As mentioned previously, H. pylori
infection has been shown to be strongly associated with the presence of inflammation in the gastric mucosa (chronic superficial gastritis), and especially with polymorphonuclear cell infiltration (chronic active gastritis). Once acquired, H. pylori
persists, usually for life, unless eradicated by antimicrobial therapy.169 H. pylori
is a major cause of peptic ulcer disease, a human carcinogen and is implicated in the development of gastric cancer (the most important gastrointestinal malignancy in the world). H. pylori
organisms are spiral, microaerophilic, Gram-(−) bacteria that colonize the gastric mucosa and secrete urease and other virulence factors that increase their pathogenicity. Combination antibiotic therapy leads to eradication rates of about 80%, but at the expense of side effects and possible poor patient compliance.
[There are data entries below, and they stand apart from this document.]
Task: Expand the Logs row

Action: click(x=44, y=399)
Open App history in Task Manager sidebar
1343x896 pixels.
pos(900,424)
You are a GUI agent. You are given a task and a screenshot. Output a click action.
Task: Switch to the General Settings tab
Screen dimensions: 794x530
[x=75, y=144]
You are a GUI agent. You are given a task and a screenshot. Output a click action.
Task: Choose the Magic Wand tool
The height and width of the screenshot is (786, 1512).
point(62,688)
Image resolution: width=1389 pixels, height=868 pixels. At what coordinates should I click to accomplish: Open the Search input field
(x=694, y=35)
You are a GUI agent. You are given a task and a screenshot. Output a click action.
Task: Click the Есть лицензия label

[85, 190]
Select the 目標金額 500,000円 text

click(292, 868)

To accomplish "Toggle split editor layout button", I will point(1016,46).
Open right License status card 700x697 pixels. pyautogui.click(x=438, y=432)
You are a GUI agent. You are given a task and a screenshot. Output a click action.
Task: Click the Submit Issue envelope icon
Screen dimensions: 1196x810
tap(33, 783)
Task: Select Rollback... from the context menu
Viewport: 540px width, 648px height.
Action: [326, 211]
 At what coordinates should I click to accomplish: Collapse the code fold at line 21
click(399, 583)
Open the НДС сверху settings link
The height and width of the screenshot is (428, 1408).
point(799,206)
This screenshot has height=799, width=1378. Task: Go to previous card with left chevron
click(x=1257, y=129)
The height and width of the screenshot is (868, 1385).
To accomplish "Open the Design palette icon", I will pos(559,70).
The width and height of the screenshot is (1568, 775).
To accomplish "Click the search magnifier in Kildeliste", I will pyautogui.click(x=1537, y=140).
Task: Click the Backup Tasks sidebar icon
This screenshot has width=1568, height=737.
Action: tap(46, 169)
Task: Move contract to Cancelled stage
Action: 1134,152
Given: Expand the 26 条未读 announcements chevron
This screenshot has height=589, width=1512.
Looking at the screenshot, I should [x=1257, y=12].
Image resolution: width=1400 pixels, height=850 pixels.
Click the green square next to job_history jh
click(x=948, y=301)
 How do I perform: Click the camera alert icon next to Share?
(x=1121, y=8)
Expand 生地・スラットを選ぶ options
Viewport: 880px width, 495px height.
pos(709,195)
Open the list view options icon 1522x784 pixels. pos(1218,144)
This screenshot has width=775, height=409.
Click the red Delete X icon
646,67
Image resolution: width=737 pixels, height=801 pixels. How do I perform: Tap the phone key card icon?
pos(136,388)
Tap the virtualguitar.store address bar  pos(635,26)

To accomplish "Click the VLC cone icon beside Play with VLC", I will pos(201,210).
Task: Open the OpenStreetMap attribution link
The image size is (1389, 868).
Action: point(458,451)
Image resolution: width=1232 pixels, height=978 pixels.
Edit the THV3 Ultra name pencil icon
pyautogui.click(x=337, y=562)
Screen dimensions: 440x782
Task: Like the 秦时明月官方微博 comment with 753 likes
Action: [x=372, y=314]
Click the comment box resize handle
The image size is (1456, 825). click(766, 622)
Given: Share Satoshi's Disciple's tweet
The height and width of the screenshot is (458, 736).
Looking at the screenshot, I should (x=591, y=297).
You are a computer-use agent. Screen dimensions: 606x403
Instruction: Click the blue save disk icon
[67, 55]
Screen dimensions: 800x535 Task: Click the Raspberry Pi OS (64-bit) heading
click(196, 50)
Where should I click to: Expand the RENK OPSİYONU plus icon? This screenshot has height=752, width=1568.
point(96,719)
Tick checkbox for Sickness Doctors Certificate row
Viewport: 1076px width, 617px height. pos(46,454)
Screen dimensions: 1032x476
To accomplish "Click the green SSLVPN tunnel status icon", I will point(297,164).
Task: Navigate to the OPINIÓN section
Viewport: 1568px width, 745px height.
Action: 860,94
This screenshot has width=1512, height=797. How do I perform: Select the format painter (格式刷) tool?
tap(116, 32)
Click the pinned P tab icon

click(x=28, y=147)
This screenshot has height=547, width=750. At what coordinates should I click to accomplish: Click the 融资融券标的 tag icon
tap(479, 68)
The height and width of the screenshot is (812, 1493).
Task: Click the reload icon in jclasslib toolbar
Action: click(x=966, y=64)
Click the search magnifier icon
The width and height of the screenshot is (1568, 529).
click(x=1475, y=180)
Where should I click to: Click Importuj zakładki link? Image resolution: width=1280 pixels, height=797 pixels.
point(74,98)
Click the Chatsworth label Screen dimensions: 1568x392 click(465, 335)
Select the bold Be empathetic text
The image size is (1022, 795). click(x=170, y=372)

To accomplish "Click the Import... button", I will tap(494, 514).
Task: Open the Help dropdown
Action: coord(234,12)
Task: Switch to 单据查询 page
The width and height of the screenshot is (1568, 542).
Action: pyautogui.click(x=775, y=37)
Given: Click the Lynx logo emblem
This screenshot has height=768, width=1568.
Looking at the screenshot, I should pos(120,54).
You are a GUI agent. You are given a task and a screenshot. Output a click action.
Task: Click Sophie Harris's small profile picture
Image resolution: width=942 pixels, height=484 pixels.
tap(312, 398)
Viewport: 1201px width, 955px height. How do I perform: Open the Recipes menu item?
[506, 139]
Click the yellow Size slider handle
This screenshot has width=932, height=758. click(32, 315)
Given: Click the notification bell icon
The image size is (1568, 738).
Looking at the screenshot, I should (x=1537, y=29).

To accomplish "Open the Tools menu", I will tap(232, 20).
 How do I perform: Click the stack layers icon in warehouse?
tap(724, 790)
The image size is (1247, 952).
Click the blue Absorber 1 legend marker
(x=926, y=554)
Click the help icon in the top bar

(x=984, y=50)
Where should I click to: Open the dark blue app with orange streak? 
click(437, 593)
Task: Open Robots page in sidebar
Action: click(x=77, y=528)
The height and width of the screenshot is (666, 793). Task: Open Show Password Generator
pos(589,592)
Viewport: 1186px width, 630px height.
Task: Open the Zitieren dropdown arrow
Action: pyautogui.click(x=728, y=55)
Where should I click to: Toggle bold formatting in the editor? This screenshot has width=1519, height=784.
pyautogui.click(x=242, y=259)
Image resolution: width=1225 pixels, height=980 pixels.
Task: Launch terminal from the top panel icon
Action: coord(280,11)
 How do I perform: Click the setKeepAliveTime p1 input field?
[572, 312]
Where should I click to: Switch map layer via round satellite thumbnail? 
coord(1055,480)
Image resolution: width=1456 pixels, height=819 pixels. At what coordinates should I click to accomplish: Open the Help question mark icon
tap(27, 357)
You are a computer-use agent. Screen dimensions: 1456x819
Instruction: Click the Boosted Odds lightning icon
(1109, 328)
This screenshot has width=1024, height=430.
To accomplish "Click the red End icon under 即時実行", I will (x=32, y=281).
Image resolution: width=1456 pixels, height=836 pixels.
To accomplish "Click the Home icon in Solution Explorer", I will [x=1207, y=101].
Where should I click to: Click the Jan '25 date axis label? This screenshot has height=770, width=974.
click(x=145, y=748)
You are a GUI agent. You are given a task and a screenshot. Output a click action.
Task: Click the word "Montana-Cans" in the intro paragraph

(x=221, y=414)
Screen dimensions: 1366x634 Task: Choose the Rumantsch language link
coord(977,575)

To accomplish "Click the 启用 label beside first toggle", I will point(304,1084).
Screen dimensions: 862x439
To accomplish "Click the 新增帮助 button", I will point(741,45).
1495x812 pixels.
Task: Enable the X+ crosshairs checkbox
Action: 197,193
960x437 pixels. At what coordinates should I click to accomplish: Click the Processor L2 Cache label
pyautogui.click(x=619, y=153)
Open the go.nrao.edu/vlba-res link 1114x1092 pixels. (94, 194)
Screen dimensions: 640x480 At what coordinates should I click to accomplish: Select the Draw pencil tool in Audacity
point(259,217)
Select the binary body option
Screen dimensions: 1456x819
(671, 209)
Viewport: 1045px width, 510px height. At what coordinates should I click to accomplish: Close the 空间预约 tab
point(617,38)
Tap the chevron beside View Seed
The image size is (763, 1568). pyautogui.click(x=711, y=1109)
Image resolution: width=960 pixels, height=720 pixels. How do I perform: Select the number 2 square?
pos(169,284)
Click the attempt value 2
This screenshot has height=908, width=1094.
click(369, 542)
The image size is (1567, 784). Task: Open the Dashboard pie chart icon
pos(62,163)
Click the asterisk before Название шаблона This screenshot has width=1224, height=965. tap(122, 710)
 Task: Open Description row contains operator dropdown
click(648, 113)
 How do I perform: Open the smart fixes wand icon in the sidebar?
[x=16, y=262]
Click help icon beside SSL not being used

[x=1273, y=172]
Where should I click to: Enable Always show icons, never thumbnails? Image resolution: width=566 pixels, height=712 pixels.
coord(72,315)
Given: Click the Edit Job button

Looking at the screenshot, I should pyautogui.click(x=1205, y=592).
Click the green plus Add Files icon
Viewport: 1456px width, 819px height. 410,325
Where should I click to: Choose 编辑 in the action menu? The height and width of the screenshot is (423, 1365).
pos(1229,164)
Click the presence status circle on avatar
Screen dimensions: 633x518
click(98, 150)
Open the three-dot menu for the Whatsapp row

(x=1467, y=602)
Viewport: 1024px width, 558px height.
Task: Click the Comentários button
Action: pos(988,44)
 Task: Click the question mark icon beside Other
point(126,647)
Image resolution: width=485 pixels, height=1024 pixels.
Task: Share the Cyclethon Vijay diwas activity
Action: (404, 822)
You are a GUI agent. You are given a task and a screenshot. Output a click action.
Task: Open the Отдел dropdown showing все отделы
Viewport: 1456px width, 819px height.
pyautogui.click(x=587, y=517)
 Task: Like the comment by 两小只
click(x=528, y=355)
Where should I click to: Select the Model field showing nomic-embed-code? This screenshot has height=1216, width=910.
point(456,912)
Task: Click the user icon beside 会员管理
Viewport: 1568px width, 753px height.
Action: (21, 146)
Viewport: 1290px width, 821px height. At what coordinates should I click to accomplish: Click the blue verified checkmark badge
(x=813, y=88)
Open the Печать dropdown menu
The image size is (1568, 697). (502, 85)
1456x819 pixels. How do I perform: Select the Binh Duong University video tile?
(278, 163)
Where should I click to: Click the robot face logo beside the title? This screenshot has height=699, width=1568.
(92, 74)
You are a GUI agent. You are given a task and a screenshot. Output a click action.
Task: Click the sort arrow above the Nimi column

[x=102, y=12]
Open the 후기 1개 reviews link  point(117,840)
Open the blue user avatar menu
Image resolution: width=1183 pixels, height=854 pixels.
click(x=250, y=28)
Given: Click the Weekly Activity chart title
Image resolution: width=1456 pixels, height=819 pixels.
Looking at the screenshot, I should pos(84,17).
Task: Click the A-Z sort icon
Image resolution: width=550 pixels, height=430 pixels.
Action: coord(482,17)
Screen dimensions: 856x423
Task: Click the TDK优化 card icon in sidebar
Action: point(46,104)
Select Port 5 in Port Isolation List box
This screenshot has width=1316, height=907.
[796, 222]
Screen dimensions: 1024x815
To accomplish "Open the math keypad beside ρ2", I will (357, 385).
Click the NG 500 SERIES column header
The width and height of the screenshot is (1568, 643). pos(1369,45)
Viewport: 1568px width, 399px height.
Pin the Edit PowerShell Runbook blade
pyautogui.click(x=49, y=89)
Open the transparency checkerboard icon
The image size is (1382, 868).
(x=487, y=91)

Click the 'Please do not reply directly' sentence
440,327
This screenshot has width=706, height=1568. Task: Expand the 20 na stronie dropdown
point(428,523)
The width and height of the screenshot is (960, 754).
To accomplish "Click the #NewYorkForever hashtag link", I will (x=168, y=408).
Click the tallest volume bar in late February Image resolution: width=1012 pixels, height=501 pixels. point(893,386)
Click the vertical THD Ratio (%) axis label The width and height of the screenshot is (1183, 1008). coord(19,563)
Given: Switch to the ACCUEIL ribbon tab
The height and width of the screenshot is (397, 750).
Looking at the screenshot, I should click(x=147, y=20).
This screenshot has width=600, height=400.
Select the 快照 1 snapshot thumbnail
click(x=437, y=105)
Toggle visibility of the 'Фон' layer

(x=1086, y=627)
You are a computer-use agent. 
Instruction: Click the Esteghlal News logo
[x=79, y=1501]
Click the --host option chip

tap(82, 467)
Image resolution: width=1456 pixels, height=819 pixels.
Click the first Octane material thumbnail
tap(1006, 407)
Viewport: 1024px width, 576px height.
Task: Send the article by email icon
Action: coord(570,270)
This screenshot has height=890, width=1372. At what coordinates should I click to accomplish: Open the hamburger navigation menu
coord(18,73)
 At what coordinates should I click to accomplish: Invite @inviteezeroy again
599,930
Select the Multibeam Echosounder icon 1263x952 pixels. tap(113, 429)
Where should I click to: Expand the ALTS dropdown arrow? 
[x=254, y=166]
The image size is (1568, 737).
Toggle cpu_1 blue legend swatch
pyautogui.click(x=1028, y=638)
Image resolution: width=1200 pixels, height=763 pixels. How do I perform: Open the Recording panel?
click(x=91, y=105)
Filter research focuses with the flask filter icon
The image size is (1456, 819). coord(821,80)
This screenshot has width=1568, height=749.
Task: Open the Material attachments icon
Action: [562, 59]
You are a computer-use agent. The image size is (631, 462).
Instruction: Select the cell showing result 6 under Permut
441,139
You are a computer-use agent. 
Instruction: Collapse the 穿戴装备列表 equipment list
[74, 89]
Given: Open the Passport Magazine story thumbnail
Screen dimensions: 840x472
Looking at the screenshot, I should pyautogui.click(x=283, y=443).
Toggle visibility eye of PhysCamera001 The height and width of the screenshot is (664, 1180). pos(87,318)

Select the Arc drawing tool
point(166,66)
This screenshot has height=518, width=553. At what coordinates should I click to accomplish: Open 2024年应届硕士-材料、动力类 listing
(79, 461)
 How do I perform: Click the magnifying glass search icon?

Increasing antibiotic resistance and the existence of non-responsive patients suggest that alternative strategies for H. pylori
eradication need to be sought. The clinical trial using ALA referred to previously165
and the discovery in our laboratory that H. pylori
is killed by blue light due to accumulation of endogenous porphyrins81
suggest that light-based therapies may play a role in combating this infection. The relative ease of PS and/or light delivery into the stomach may mean that this is one of the first antibacterial applications of PDT to be used clinically.
Corneal infections such as bacterial keratitis (P. aeruginosa, Capnocytophaga canimorsus, Serratia marcescens, Chlamydia trachomatis or S. aureus) and keratomycosis (fungal infection) could be treated with topical PDT. Dermatophytoses or fungal infections of the skin and nails are a common problem affecting millions of people worldwide, but especially in countries with hot and humid climates. These infections may take the form of ringworm (tinea corporis), athlete’s foot (tinea pedis), onychomycosis (toenail fungus), tinea capitis (scalp), tinea cruris (groin) and tinea barbae (beard). The causative organisms are frequently Trichophyton spp., Epidermophyton floccosum or Microsporum canis. Dermatophytoses are most commonly treated with topical antifungal preparations, although therapeutic success is limited because of the lengthy duration of treatment required, poor patient compliance and high relapse rates at specific body sites. Although at present there are only sporadic reports of dermatophytes developing resistance to antifungals, by analogy with antibiotic resistance in bacteria, it is likely only a matter of time before widespread resistance emerges for dermatophytes. The superficial nature of fungal infections encourages the testing of topical PDT as a therapy.